Data listing:

===

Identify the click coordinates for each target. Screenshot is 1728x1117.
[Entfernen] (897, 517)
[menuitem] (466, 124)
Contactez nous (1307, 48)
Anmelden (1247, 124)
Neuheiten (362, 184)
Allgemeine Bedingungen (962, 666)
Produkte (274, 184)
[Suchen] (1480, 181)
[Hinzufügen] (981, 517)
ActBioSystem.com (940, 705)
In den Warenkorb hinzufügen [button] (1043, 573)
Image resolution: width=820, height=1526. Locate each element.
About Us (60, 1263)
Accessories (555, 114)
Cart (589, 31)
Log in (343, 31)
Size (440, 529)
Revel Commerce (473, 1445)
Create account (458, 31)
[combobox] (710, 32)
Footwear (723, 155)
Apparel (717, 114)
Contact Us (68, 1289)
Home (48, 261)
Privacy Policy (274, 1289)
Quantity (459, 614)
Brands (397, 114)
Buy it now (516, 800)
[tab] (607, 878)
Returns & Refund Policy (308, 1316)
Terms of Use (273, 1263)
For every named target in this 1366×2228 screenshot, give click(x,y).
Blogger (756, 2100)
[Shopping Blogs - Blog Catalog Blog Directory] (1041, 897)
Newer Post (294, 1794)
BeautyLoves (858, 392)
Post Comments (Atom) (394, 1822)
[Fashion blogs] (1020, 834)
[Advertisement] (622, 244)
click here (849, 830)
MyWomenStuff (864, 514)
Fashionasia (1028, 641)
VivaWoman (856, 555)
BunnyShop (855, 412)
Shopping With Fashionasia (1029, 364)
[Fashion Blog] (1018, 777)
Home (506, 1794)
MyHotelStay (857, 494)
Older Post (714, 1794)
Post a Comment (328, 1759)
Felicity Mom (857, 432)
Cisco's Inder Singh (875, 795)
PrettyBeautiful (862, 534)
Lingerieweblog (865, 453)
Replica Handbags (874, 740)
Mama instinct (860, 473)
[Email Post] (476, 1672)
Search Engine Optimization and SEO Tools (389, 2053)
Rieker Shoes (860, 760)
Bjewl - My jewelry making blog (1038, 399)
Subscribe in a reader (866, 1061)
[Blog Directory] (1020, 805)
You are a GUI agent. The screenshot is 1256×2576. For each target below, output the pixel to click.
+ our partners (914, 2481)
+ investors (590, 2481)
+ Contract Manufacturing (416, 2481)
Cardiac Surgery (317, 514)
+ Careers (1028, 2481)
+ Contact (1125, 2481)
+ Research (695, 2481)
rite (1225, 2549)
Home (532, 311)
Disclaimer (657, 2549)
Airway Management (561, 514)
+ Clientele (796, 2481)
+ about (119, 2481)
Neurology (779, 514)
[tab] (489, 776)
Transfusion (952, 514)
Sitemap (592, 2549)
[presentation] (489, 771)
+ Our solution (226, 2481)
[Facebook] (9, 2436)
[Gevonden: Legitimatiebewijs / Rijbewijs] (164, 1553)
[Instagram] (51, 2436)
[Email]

===

Required work: The data given before this task must be transcribed exactly and in full.

Task result:
Identify the click coordinates for each target. Screenshot is 1728x1117.
[Entfernen] (897, 517)
[menuitem] (466, 124)
Contactez nous (1307, 48)
Anmelden (1247, 124)
Neuheiten (362, 184)
Allgemeine Bedingungen (962, 666)
Produkte (274, 184)
[Suchen] (1480, 181)
[Hinzufügen] (981, 517)
ActBioSystem.com (940, 705)
In den Warenkorb hinzufügen [button] (1043, 573)
Image resolution: width=820, height=1526. Locate each element.
About Us (60, 1263)
Accessories (555, 114)
Cart (589, 31)
Log in (343, 31)
Size (440, 529)
Revel Commerce (473, 1445)
Create account (458, 31)
[combobox] (710, 32)
Footwear (723, 155)
Apparel (717, 114)
Contact Us (68, 1289)
Home (48, 261)
Privacy Policy (274, 1289)
Quantity (459, 614)
Brands (397, 114)
Buy it now (516, 800)
[tab] (607, 878)
Returns & Refund Policy (308, 1316)
Terms of Use (273, 1263)
For every named target in this 1366×2228 screenshot, give click(x,y).
Blogger (756, 2100)
[Shopping Blogs - Blog Catalog Blog Directory] (1041, 897)
Newer Post (294, 1794)
BeautyLoves (858, 392)
Post Comments (Atom) (394, 1822)
[Fashion blogs] (1020, 834)
[Advertisement] (622, 244)
click here (849, 830)
MyWomenStuff (864, 514)
Fashionasia (1028, 641)
VivaWoman (856, 555)
BunnyShop (855, 412)
Shopping With Fashionasia (1029, 364)
[Fashion Blog] (1018, 777)
Home (506, 1794)
MyHotelStay (857, 494)
Older Post (714, 1794)
Post a Comment (328, 1759)
Felicity Mom (857, 432)
Cisco's Inder Singh (875, 795)
PrettyBeautiful (862, 534)
Lingerieweblog (865, 453)
Replica Handbags (874, 740)
Mama instinct (860, 473)
[Email Post] (476, 1672)
Search Engine Optimization and SEO Tools (389, 2053)
Rieker Shoes (860, 760)
Bjewl - My jewelry making blog (1038, 399)
Subscribe in a reader (866, 1061)
[Blog Directory] (1020, 805)
You are a GUI agent. The screenshot is 1256×2576. For each target below, output the pixel to click.
+ our partners (914, 2481)
+ investors (590, 2481)
+ Contract Manufacturing (416, 2481)
Cardiac Surgery (317, 514)
+ Careers (1028, 2481)
+ Contact (1125, 2481)
+ Research (695, 2481)
rite (1225, 2549)
Home (532, 311)
Disclaimer (657, 2549)
Airway Management (561, 514)
+ Clientele (796, 2481)
+ about (119, 2481)
Neurology (779, 514)
[tab] (489, 776)
Transfusion (952, 514)
Sitemap (592, 2549)
[presentation] (489, 771)
+ Our solution (226, 2481)
[Facebook] (9, 2436)
[Gevonden: Legitimatiebewijs / Rijbewijs] (164, 1553)
[Instagram] (51, 2436)
[Email]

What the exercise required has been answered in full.